┏━━
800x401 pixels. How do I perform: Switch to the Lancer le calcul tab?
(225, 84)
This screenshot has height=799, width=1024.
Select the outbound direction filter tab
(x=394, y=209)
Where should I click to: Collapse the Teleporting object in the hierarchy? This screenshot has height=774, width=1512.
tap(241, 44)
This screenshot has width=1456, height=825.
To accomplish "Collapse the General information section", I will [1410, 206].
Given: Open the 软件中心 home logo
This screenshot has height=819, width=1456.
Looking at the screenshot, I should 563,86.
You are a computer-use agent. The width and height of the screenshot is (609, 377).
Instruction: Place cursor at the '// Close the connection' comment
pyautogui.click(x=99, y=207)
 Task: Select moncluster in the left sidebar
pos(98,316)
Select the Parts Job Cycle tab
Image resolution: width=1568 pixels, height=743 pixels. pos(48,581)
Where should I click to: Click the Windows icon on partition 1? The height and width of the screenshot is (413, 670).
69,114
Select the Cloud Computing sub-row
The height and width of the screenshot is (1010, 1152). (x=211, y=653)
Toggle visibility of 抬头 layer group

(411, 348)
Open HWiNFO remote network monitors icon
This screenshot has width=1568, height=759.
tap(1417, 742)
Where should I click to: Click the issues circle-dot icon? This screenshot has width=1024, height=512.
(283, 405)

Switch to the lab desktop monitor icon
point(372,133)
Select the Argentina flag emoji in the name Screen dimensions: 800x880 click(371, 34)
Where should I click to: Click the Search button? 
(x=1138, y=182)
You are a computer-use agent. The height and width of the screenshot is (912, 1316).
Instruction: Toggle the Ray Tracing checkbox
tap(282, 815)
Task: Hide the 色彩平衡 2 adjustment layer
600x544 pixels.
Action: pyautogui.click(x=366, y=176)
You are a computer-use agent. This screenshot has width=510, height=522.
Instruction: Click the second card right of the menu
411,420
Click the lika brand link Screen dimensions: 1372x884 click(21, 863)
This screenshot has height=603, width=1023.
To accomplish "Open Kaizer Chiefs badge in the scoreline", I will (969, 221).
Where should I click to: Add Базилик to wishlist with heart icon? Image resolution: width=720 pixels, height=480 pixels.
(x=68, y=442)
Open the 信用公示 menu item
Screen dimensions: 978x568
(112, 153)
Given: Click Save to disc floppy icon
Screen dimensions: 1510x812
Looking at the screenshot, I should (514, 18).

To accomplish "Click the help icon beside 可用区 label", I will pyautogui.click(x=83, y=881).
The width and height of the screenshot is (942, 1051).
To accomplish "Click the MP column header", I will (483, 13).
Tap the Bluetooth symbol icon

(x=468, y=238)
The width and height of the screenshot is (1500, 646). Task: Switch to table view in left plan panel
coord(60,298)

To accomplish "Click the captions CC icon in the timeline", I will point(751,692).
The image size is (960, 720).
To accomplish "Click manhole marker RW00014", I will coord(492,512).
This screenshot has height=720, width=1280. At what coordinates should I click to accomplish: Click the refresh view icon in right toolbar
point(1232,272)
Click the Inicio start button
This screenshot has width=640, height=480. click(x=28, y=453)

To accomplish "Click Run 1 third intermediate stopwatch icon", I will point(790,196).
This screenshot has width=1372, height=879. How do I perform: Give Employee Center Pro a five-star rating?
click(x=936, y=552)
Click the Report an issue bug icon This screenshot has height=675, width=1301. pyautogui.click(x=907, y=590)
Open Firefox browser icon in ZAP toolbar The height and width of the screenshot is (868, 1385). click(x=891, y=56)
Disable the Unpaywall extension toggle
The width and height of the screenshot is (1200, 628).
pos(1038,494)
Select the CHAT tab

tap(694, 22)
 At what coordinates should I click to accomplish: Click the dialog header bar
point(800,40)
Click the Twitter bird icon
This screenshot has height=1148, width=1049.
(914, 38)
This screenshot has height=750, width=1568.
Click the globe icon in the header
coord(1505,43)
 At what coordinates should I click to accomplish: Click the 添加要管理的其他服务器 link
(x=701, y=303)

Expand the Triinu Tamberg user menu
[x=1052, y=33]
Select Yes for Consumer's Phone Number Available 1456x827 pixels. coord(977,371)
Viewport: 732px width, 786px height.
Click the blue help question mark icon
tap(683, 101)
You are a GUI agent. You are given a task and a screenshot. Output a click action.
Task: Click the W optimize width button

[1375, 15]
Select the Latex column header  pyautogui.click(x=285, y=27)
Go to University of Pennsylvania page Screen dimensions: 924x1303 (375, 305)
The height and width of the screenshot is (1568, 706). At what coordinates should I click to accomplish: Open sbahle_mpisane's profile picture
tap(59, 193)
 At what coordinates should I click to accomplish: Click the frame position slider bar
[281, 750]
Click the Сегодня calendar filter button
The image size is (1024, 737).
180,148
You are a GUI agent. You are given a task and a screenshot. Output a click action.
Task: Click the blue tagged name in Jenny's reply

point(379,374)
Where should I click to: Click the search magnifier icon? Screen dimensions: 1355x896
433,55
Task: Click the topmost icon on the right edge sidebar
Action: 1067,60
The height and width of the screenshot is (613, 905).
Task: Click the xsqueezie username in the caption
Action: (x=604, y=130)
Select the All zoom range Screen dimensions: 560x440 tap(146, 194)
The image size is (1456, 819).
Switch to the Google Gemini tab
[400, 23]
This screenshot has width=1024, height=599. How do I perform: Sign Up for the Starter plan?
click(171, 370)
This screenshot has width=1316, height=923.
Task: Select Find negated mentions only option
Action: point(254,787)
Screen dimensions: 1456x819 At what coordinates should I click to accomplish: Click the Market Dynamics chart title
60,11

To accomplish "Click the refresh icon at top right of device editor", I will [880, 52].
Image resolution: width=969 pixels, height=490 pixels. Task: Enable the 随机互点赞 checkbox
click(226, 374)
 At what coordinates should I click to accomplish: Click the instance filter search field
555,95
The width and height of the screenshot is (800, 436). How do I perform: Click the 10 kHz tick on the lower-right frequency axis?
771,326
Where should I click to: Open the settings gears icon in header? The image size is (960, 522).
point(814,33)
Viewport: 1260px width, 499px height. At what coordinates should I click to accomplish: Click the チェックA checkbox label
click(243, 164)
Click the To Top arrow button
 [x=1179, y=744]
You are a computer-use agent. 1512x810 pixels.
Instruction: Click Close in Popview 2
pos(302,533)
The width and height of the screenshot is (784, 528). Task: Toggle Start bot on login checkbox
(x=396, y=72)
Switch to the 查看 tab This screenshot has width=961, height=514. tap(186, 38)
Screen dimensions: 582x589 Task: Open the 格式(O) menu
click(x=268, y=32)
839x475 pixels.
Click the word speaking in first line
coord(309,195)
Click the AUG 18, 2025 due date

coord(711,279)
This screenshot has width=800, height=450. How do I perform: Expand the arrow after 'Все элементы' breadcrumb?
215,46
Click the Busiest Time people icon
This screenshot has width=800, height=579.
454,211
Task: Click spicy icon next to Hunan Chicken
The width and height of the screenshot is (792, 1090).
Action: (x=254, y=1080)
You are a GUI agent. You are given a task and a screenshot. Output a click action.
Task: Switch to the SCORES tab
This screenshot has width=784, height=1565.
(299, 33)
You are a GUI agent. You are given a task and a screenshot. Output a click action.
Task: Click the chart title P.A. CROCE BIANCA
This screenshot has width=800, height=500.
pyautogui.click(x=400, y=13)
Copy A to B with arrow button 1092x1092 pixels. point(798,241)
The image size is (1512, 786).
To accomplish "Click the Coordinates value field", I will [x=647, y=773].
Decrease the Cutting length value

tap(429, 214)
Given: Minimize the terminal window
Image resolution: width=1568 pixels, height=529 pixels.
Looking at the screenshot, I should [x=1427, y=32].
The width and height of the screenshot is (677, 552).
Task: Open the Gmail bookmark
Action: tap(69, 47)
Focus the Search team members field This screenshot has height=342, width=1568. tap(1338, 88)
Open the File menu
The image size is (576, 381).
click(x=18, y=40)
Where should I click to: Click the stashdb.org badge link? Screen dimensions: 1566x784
┗━━
• **Your goal**
Rewrite the material from its first line through the line containing "will [1410, 206].", inclusive, replacing "Collapse" with "Expand" and leaving everything else unchanged. Give only those lines.

• **Solution to the problem**
800x401 pixels. How do I perform: Switch to the Lancer le calcul tab?
(225, 84)
This screenshot has height=799, width=1024.
Select the outbound direction filter tab
(x=394, y=209)
Where should I click to: Expand the Teleporting object in the hierarchy? This screenshot has height=774, width=1512.
tap(241, 44)
This screenshot has width=1456, height=825.
To accomplish "Expand the General information section", I will [1410, 206].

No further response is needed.